This past weekend while hiking in Sedona, I walked more in a single day than I had since 2009—2.9 miles, over 6,200 gimpy steps. Of course I realize this might not sound like much, especially if you do the math. I mean, it would take me nine full record-setting days to accomplish a single marathon, which apparently any remotely athletic Kenyan can run in under three hours. But with multiple sclerosis doing a number on my legs, it’s cause for a minor celebration, like a Snoopy happy dance (sans dance).
Even though these days I'm able to walk for up to 75 minutes straight with my forearm crutches, my legs afterward turn into floppy rubber chickens—the kind you’d see in an old comedy skit. These two appendages that presumably make me a biped are beyond hosed for the rest of the day. The type of hosing that makes you debate whether or not you should have a beer post epic hike. Yes, a beer would be tasty. Yes, a beer would be frosty cold and a just reward. And yes, a beer would make you eventually have to pee, necessitating you to get off the darn couch and walk to the bathroom. On rubber chicken legs. Honestly, at those times dehydration never sounded so good.

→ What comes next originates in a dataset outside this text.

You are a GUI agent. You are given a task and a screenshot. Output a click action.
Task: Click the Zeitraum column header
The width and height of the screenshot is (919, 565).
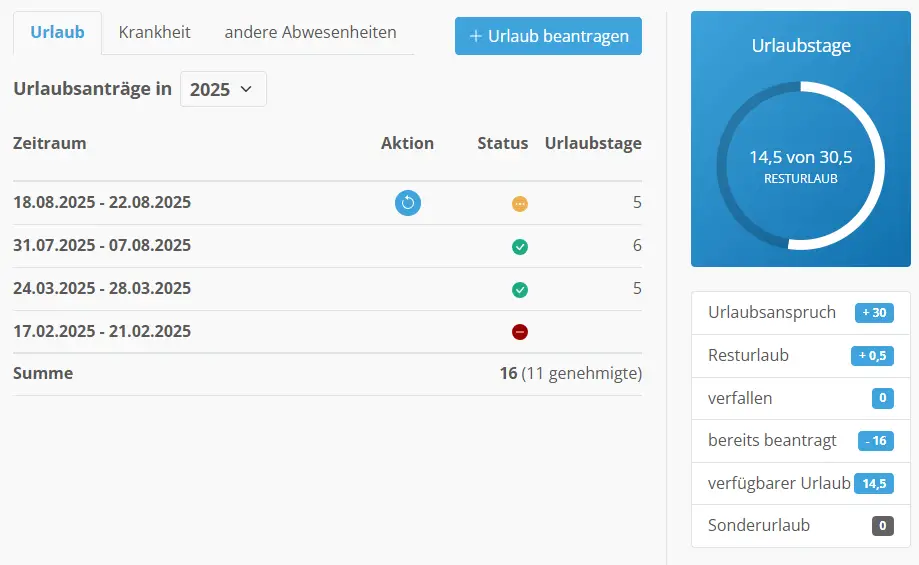pos(50,143)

After hiking to exhaustion a few times, I figured I had two options if I wanted to maintain healthy levels of hydration and still enjoy cerveza. One, relocate the hall bath so that it was within arm’s length of the couch or two, find a way to avoid rubber chicken legs. With my wife Laura nixing option one in the clearest of terms (or any variation of option one, aka empty Gatorade bottle), I was left with managing my endurance more strategically.
So to prevent blowing up my thighs just to prove, ostensibly to myself, that I can still motor for an hour at a time (Oh, Dave, you are so strong and manly even with your disease), I swallowed that ego deflation pill and figured out how to dole out my energy output: Force myself to take regular breaks.
Now when I hike, my wife/Sherpa unfolds a small camping stool every 15 minutes and I take a 3-5 minute break. Even if I’m feeling fresh. Even if there is a great vista point a few minutes up the trail. Even if there is a hiker doling out free microbrewed beer a switchback ahead. (Thankfully that particular dilemma has never materialized.) These regular, scheduled breaks help to keep the legs from bonking and to avoid the inevitable implosion at the end of a long (for me) hike.
So how did I manage the record 2.9 miles that day? Deliberately and patiently. I hiked a little over a mile in the morning (3300 steps), and then another mile in the late afternoon around sunset—both hikes in cooler weather as I avoided the midday heat. In between I managed to add nearly another mile strolling around seeking food, shelter, and toilets. Again, no marathon sessions, just steady plodding.
With this disease, we all desperately want to be the hare, to prove to ourselves we aren’t that disabled, we aren’t that restricted by our multiple sclerosis. But as Aesop’s fable dutifully preaches, it’s often the tortoise that enjoys the spoils … and gets to celebrate with a happy dance, albeit a slow one.